Superhero fans are the ones going to the movies. Marvel Studios is giving superhero fans superheroes–recognizable versions of the classic character. DC’s movies are doing less well with the superhero fans because the Superman in BvS and Justice League doesn’t seem like the guy from John Byrne’s Man of Steel. At the same time, the animated DC universe is nailing it. BTAS is THE Batman for at least one generation. Superman and Lois has a Superman I can recognize–and Netflix gave us recognizable versions of Daredevil and the Kingpin.

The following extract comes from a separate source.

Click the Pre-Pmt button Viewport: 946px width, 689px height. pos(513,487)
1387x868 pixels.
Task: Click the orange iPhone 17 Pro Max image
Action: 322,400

Historically, only comics could manage to portray superheroes effectively. They require big visuals, but they weren’t achievable on screen until, at the earliest, the Richard Donner Superman: The Movie. Now that those visuals are coming in reach of a television budget, comics have lost their lock on superheroes.

Not all superhero fans are comics fans. Having moved into other media, the characters can gather fans from those who don’t care for sequential art. I’d argue that the majority of the fans of the Black Panther know little about his comics version, and don’t care; they want the T’Challa from the movie, not the one from Black Panther and the Crew.

Sequential art fans are the people who read Love and Rockets alongside Invincible, manga, and back issues of Eisner’s Spirit. They are not going to be seduced away by film, because film is a different medium with different strengths. Sequential art fans want still images and words working together to tell a good story. This is the domain of the writer-artist or the writer/artist team. We couldn’t have had Watchmen without Moore and Gibbons, or The Dark Knight Returns without Miller’s ability to write and draw.

The big two are also losing fans of the medium, because their “superstars” are not turning out examples of great sequential art. No matter how good a writer’s ideas or prose may be, they won’t work unless they are suited to the medium and paired with an equally great art team. And let’s not forget the letterer, as much a part of the team as the composer & sound designer on a film. The big two have no one producing first-rate sequential art, and I think they’ve made themselves largely a hostile environment for it by emphasizing superstar writers and event stories.

I generally don’t care for Brian Bendis’ work, but that’s the superhero fan in me talking. He can do his part of good sequential art, and did creating Miles Morales; he managed to not turn me off with Miles because he was writing a character I had no investment in being other than who Bendis made him. Teamed with Sara Pichelli, we got sequential art strong enough to create an enduring character that hooked the superhero fans.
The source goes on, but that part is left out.